На самом деле, конечно, никаким особенно великим грешником Вантей не был, да и с чего бы ему? Людей не убивал, не грабил лесом, а если когда чего и утырит, так ведь без этого жизни беспризорной и не бывает. День на день не приходится – другой раз наешься от пуза, а на следующий день живот волком воет. Как тут не украсть, это даже милиция в особый грех не ставит, а уж апостол Петр, который врата рая охраняет, – и подавно. Если, например, подкатиться к нему мелким бесом, заныть, заскулить: «дяденька, пустите, дяденька, не виноват, вот истинный крест, больше не буду», то даже, наверное, и товарищ апостол пропустит в Царствие небесное. То есть, конечно, пинка под зад даст, разными нехорошими словами покроет, но все ж таки пустит, а это для их беспризорного племени главное: что ни говори, а жарить задницу на адской сковородке – дело малоинтересное и не сильно приятное.
Так или иначе, помер-таки Вантей, отошел к своим беспризорным предкам. А от Вантея по наследству к Митьке перешли его санки – крепкие, добротные, как лебеди белые скользят и по снегу, и по льду, и даже по замерзшему грунту. Но санки эти не сами по себе, не затем, чтобы, как до революции было, съезжать на них со снежной горы. Санки эти, как сказал бы Карл Маркс, есть ни что иное, как средство производства, отчужденное в пользу беспризорного пролетариата. На этом самом средстве Митька возил с вокзала багаж пассажиров – тем и жил, тем и питался последнее время. Не райский, конечно, рацион и даже не усиленный паек, но перебиваться кое-как можно. Но, видно, чертям в аду тошно было смотреть на его благополучие и они послали на землю Кудрю. А тот со своими пацанами всю местную ватагу разогнал, сам же после этого сел на вокзале царствовать, вершить суд и расправу.

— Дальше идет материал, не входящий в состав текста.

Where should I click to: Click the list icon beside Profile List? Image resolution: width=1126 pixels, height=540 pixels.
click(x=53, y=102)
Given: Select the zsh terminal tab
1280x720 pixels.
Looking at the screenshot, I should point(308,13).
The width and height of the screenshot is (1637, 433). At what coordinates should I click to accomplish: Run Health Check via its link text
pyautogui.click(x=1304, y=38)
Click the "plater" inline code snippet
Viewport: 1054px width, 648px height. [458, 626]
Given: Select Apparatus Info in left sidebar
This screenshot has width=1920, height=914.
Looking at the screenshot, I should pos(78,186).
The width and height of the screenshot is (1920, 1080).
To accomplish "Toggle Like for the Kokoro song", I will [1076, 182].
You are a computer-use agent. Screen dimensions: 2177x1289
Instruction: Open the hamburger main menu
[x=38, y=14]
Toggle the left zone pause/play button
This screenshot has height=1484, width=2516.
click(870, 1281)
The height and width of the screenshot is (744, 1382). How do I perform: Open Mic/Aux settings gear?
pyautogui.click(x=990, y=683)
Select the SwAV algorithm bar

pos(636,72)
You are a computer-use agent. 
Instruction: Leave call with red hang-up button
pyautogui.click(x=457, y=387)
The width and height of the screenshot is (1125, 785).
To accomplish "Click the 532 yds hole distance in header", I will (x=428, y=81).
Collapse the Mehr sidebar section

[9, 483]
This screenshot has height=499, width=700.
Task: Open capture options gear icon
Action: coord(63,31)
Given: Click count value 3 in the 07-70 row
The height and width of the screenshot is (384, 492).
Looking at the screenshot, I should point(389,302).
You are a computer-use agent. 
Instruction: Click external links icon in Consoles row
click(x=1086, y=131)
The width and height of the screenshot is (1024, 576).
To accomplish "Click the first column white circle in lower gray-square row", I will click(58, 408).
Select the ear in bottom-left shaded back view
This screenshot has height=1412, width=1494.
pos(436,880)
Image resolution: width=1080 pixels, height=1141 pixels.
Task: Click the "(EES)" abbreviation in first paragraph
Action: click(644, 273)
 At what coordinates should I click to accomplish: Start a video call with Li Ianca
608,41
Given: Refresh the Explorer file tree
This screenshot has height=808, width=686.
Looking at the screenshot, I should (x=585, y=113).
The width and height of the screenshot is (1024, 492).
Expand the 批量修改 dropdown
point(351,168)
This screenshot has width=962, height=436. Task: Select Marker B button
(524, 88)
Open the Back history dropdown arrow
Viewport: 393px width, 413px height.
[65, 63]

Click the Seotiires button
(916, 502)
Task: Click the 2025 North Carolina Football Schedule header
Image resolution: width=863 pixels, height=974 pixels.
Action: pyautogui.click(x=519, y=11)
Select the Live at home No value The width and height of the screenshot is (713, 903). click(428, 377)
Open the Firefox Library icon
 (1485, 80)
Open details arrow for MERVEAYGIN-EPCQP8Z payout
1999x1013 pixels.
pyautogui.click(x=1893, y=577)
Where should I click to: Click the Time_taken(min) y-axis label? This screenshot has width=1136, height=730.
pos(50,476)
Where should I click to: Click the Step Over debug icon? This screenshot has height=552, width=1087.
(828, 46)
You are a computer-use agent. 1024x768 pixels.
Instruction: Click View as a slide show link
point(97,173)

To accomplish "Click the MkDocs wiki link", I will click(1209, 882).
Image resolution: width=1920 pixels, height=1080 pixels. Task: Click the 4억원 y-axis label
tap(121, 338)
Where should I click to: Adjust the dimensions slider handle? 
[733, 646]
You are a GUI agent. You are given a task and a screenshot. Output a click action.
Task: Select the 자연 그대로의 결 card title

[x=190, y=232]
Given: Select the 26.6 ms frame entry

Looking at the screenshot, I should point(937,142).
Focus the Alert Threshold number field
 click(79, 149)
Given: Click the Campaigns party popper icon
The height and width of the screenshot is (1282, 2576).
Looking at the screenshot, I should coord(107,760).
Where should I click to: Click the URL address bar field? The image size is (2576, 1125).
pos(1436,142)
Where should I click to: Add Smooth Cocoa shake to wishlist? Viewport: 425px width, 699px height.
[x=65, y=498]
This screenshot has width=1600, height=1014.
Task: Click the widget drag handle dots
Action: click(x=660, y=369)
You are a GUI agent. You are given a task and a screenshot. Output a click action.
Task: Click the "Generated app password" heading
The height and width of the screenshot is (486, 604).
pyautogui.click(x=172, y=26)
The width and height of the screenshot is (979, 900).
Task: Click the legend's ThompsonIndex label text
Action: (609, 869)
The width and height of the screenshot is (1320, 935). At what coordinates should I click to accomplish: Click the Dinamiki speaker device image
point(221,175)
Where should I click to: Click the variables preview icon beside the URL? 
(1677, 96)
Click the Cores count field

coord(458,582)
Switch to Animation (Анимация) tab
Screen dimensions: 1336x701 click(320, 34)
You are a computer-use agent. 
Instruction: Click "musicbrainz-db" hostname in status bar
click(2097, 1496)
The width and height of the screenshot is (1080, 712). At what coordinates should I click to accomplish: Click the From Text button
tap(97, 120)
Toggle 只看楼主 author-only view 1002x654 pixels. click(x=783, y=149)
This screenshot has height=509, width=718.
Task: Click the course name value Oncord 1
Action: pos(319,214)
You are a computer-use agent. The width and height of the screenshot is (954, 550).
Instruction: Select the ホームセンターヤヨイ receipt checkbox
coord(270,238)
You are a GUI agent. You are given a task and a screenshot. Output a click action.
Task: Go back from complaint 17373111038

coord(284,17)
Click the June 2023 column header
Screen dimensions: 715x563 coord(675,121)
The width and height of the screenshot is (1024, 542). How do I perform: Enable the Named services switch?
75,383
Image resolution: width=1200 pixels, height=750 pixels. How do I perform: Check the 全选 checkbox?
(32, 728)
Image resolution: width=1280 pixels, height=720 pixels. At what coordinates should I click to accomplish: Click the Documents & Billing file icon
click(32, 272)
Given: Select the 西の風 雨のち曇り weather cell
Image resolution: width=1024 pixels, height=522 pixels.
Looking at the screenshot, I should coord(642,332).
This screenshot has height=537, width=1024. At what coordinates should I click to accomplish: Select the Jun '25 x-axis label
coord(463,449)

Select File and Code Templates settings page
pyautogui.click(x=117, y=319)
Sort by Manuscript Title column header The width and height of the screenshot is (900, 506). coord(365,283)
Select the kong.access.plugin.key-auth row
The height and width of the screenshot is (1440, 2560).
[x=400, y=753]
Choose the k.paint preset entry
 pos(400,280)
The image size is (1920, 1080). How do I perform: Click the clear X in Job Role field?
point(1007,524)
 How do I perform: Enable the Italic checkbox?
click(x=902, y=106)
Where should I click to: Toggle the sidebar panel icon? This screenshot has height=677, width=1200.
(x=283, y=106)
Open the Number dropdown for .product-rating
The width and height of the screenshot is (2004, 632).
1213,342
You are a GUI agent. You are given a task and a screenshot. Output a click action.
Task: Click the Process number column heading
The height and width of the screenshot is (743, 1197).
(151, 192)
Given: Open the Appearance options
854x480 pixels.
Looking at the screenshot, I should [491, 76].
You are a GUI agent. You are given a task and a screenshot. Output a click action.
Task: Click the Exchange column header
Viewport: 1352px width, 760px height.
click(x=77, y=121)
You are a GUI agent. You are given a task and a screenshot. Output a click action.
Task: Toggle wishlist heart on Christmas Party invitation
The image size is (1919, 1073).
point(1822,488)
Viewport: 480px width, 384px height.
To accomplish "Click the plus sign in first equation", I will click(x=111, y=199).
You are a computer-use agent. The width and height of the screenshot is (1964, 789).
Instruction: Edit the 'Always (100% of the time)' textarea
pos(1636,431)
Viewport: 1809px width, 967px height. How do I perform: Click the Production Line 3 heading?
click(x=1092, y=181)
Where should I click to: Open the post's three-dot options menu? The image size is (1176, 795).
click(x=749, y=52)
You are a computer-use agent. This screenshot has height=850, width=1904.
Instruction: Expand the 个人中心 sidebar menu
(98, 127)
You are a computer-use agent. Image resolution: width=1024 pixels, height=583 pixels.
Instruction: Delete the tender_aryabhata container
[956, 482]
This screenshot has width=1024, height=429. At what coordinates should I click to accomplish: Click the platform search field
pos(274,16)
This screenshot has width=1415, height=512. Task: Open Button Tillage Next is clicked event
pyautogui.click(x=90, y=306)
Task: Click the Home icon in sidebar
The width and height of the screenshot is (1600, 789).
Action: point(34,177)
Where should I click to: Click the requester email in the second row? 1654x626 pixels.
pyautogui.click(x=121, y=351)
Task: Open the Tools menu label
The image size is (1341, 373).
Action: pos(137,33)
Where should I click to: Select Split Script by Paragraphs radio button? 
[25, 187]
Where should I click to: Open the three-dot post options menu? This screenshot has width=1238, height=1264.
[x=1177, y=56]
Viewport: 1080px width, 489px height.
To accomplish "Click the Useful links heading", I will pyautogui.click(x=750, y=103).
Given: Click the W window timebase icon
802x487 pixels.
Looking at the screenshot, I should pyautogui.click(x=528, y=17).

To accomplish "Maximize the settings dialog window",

С Кудрей воевать оказалось трудно – он уже не оголец был, не шкет и не пацан, а без пяти минут взрослый босяк. Горбатый, со злобной рыжей щетиной в поллица, ростом даже пониже Митьки будет, но клешни как у краба: схватит – не выпустит, шею, как тростинку, переломит. И это уже не говоря про шпану его, которая вьется вокруг, словно они мухи, а им тут медом намазано. Хотя какой там, извините, мед: субстанция, из которой Кудря слеплен, совсем иначе зовется – так, что в приличном обществе и не выговоришь.
Вот так и вышло, что убил Митьку Кудря, просто-таки без ножа зарезал. Пришел вечером со своими пацанами, не говоря худого слова, отнял санки. Умолял его Митька, просил вернуть, аргументировал даже: на что, говорил, жить буду?
– Что-нибудь да стыришь, – отвечал Кудря равнодушно, – хочешь жить, умей вертеться.
Но ладно бы одни только санки забрал. Есть такие люди – им покажешь палец, а они всю руку отгрызут. Кудря был как раз такой, и глаз свой горбатый немедленно положил и на матросский бушлат Митьки, бушлат дивный, обжитой, в три раза против вантеевой шубы теплый. Давай, сказал Кудря, тыкая вонючим пальцем в бушлат, давай, мать, сюда твою шкуру, тебе ни к чему. От таких слов Митька вспыхнул, как спичка, ощерился бешеным волчонком.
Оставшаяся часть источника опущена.